The danger of asserting dogmatically that an axiom based on the experience of a limited region holds universally will now be to some extent apparent to the reader. It may lead us to entirely overlook, or when suggested at once reject, a possible explanation of phenomena. The hypothesis that space is not homaloidal [flat], and again that its geometrical character may change with the time, may or may not be destined to play a great part in the physics of the future; yet we cannot refuse to consider them as possible explanations of physical phenomena, because they may be opposed to the popular dogmatic belief in the universality of certain geometrical axioms—a belief which has risen from centuries of indiscriminating worship of the genius of Euclid.

W. K. Clifford (and K. Pearson), Common Sense of the Exact Sciences.

On any surface it requires two independent numbers or "coordinates" to specify the position of a point. For this reason a surface, whether flat or curved, is called a two-dimensional space. Points in three-dimensional space require three, and in four-dimensional space-time four numbers or coordinates.
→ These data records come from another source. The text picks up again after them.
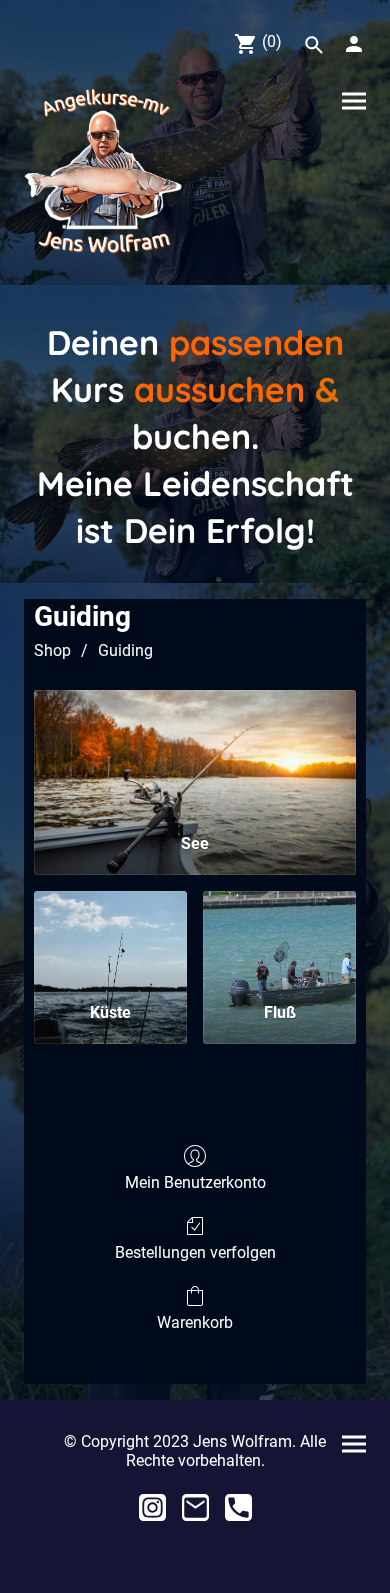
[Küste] (110, 938)
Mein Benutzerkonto (195, 1182)
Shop (52, 650)
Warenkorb (195, 1322)
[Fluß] (279, 938)
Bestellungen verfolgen (195, 1252)
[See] (195, 753)
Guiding (125, 650)
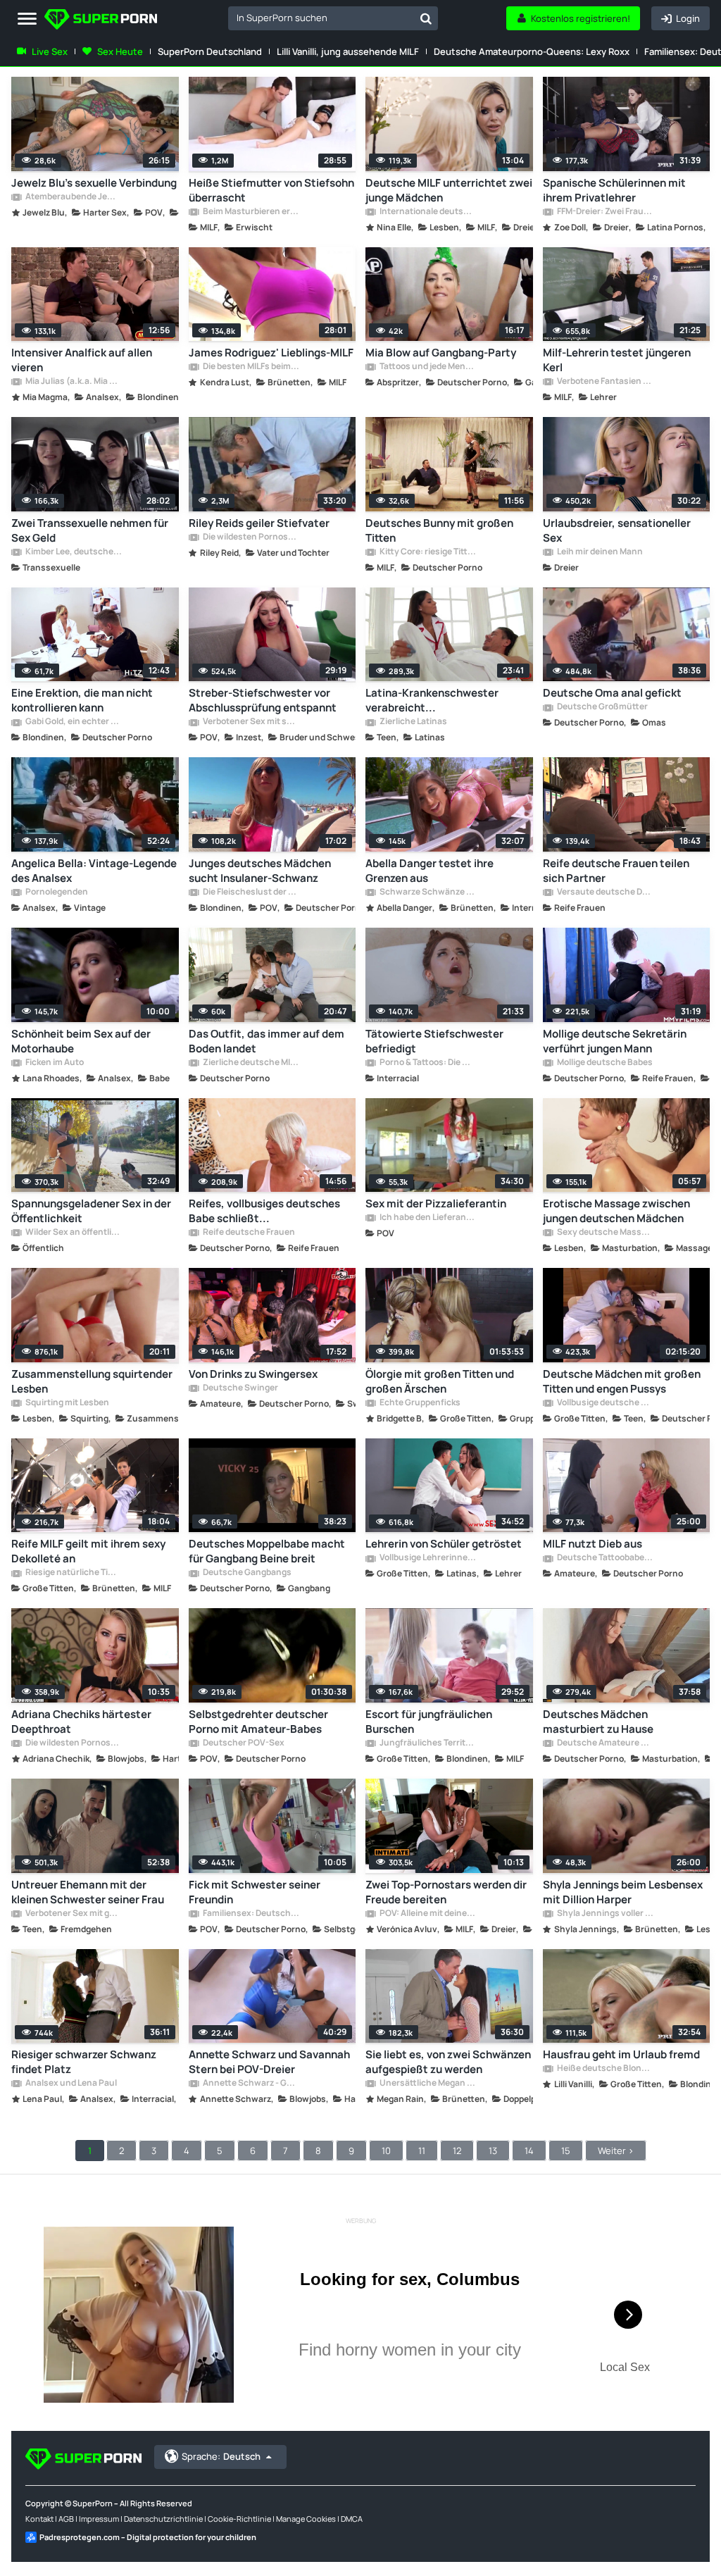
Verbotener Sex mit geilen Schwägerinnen (73, 1914)
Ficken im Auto (54, 1063)
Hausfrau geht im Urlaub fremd (621, 2054)
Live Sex (50, 51)
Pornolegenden (56, 892)
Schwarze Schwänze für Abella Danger (427, 892)
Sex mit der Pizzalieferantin (435, 1203)
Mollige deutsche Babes (604, 1063)
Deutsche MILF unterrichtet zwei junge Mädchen (448, 190)
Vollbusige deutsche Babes (605, 1403)
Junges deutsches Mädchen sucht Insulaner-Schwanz (260, 870)
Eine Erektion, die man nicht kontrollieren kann (82, 700)
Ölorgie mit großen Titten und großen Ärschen (439, 1381)
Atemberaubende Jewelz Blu (73, 197)
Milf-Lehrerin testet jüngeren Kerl (617, 360)
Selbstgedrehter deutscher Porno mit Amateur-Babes (258, 1721)
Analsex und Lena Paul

To locate a point on a surface by two numbers, we divide the surface into meshes by any two systems of lines which cross one another. Attaching consecutive numbers to the lines, or better to the channels between them, one number from each system will identify a particular mesh; and if the subdivision is sufficiently fine any point can be specified in this way with all the accuracy needed. This method is used, for example, in the Post Office Directory of London for giving the location of streets on the map. The point (4, 2) will be a point in the mesh where channel No. 4 of the first system crosses channel No. 2 of the second. If this indication is not sufficiently accurate, we must divide channel No. 4 into ten parts numbered 4.0, 4.1, etc. The subdivision must be continued until the meshes are so small that all points in one mesh can be considered identical within the limits of experimental detection.

The diagrams, Figs. 10, 11, 12, illustrate three of the many kinds of mesh-systems commonly used on a flat surface.

If we speak of the properties of the triangle formed by the points (1, 2), (3, 0), (4, 4), we shall be at once asked, What mesh-